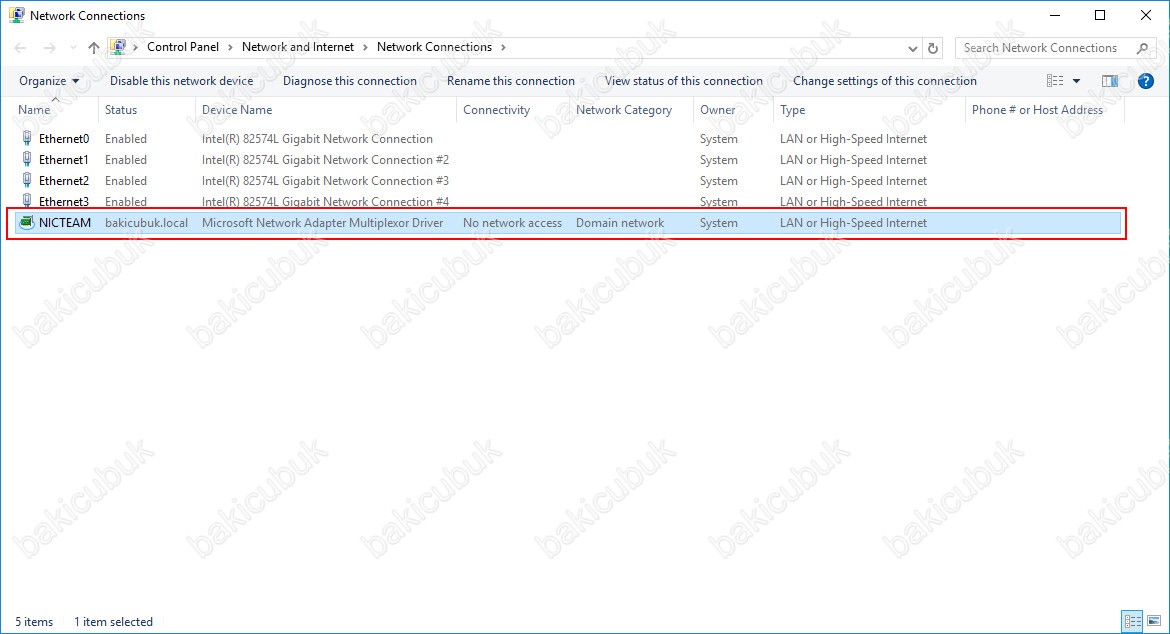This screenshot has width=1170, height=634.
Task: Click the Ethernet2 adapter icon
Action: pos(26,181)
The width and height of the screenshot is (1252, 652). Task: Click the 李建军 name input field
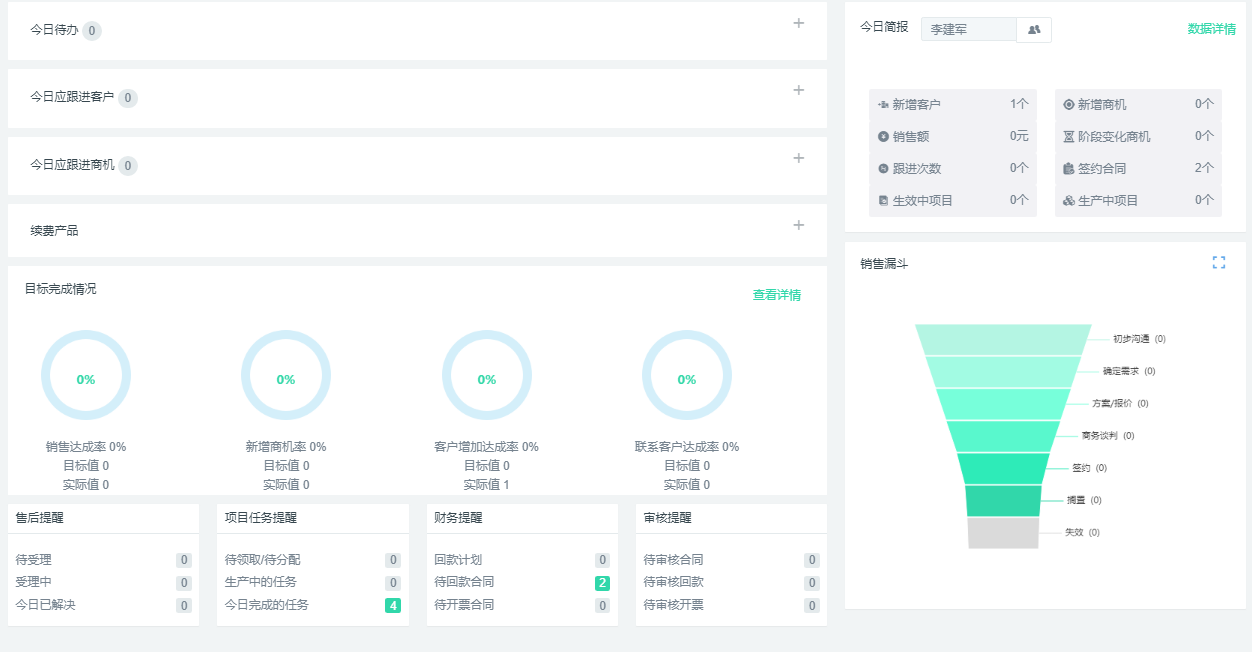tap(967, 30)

#####

● **WHAT NEEDS TO BE DONE**:
Set out every line of the records above as a numbered list, omitting blank lines and leaving out the pictures.

● **ANSWER BELOW**:
1. This screenshot has width=1170, height=634.
2. Task: Click the Ethernet2 adapter icon
3. Action: pos(26,181)
4. The width and height of the screenshot is (1252, 652). Task: Click the 李建军 name input field
5. tap(967, 30)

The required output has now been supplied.